Your instructions - Copy out, word for word, the stretch of the records from the line containing "Task: Select the creature" through the line containing "click(x=29, y=100)".

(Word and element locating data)
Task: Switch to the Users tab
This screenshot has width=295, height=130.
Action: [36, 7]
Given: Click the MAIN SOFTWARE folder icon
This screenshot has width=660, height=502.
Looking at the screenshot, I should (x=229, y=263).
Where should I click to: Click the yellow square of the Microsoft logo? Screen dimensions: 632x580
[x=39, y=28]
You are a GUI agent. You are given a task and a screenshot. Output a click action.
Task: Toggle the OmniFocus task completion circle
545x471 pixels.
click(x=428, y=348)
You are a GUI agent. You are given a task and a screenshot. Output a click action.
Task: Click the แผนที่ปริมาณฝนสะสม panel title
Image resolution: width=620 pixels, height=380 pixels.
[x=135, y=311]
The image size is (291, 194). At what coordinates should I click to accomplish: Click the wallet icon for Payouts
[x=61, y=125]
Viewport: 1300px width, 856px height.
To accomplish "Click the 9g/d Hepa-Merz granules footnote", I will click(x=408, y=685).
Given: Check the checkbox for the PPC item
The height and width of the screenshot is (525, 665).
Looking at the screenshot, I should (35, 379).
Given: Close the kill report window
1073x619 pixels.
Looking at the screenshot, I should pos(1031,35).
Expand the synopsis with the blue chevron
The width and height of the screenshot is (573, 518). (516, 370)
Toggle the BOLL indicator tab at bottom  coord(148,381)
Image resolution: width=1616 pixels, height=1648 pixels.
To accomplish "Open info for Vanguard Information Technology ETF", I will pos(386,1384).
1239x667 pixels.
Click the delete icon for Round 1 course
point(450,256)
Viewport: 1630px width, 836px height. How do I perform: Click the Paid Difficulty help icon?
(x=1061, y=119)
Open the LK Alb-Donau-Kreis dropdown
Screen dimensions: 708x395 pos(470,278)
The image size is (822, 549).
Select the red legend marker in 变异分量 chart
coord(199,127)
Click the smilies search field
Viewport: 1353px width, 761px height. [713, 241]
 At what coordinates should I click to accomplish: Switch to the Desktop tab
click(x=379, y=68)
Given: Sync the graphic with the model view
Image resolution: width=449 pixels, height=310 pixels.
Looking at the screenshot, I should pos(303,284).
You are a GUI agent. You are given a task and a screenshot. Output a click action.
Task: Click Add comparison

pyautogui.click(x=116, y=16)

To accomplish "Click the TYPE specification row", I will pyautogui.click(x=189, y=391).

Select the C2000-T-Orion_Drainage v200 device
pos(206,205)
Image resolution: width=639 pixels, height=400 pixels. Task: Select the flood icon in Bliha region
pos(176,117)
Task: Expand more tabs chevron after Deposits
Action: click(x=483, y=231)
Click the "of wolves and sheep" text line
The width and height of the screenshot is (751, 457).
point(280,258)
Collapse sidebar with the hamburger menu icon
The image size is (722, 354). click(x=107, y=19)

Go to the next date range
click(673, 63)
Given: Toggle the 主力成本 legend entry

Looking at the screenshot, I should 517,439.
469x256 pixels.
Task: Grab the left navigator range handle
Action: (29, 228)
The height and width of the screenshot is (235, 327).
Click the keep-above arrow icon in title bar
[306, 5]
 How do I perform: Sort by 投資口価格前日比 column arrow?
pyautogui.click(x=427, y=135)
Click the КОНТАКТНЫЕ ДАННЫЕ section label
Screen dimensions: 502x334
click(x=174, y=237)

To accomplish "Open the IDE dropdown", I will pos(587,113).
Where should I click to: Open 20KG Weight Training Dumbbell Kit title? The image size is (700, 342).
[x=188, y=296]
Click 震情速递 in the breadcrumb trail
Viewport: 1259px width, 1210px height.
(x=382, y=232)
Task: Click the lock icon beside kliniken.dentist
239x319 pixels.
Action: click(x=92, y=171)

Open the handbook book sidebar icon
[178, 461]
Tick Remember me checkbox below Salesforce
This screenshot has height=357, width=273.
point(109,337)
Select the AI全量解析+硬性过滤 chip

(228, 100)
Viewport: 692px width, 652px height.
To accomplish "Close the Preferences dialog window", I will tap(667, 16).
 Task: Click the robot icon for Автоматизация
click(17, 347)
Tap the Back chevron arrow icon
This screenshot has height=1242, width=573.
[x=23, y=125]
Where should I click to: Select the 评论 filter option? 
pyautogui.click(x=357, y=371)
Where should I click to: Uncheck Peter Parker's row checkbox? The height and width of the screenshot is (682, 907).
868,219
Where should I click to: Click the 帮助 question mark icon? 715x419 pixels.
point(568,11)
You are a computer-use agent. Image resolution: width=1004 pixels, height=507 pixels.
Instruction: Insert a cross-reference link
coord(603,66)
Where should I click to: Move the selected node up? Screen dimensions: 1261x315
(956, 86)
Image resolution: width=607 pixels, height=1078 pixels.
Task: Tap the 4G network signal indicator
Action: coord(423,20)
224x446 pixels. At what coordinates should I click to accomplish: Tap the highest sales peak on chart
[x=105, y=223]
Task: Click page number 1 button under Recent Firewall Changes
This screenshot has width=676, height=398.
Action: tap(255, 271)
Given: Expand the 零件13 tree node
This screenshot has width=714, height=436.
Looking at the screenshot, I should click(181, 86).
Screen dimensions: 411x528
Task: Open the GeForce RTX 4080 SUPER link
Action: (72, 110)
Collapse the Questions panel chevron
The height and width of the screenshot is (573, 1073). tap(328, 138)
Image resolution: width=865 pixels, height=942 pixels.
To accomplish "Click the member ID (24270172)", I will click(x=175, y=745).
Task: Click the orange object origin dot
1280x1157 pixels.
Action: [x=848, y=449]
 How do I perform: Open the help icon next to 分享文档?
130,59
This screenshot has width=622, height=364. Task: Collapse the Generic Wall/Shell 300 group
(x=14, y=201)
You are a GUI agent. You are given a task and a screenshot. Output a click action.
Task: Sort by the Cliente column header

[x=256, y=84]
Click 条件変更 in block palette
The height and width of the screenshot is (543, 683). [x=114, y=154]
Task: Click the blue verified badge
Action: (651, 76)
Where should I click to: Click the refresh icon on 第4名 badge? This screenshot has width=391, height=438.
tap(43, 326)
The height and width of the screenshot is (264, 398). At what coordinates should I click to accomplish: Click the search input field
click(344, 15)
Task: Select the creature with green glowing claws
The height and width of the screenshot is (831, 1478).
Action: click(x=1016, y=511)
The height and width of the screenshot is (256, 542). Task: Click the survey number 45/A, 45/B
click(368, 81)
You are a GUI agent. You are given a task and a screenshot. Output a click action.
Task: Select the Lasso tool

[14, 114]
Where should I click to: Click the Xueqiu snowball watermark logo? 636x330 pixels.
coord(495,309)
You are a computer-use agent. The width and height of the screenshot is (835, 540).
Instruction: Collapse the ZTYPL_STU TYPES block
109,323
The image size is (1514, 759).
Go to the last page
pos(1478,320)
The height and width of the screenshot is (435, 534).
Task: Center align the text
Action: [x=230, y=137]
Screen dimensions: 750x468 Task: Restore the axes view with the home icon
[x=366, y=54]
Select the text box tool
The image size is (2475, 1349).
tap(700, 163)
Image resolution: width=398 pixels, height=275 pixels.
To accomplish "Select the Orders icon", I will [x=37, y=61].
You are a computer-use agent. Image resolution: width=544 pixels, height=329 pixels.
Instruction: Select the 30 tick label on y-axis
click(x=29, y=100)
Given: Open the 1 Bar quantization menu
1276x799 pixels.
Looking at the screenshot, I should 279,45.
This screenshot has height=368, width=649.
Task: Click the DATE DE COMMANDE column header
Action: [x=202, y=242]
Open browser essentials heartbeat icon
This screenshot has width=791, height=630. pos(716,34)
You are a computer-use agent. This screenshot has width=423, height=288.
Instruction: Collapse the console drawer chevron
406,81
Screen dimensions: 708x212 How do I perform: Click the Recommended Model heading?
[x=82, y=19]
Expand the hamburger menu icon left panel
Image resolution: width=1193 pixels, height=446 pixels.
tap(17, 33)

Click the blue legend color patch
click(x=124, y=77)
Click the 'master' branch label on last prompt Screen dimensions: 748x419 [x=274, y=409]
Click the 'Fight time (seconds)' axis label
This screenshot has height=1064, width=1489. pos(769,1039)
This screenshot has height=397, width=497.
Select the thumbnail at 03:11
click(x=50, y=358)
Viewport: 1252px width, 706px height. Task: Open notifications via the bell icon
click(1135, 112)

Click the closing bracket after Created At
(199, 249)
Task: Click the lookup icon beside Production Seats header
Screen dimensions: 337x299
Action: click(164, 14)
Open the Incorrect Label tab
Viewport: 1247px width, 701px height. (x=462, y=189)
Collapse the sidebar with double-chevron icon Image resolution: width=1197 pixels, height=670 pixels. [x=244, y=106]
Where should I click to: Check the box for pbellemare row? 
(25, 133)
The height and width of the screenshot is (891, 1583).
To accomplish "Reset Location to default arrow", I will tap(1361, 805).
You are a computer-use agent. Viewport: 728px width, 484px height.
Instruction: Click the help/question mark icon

Answer to this exercise -
Task: Select the creature with green glowing claws
The height and width of the screenshot is (831, 1478).
Action: click(x=1016, y=511)
The height and width of the screenshot is (256, 542). Task: Click the survey number 45/A, 45/B
click(368, 81)
You are a GUI agent. You are given a task and a screenshot. Output a click action.
Task: Select the Lasso tool

[14, 114]
Where should I click to: Click the Xueqiu snowball watermark logo? 636x330 pixels.
coord(495,309)
You are a computer-use agent. The width and height of the screenshot is (835, 540).
Instruction: Collapse the ZTYPL_STU TYPES block
109,323
The image size is (1514, 759).
Go to the last page
pos(1478,320)
The height and width of the screenshot is (435, 534).
Task: Center align the text
Action: [x=230, y=137]
Screen dimensions: 750x468 Task: Restore the axes view with the home icon
[x=366, y=54]
Select the text box tool
The image size is (2475, 1349).
tap(700, 163)
Image resolution: width=398 pixels, height=275 pixels.
To accomplish "Select the Orders icon", I will [x=37, y=61].
You are a computer-use agent. Image resolution: width=544 pixels, height=329 pixels.
Instruction: Select the 30 tick label on y-axis
click(x=29, y=100)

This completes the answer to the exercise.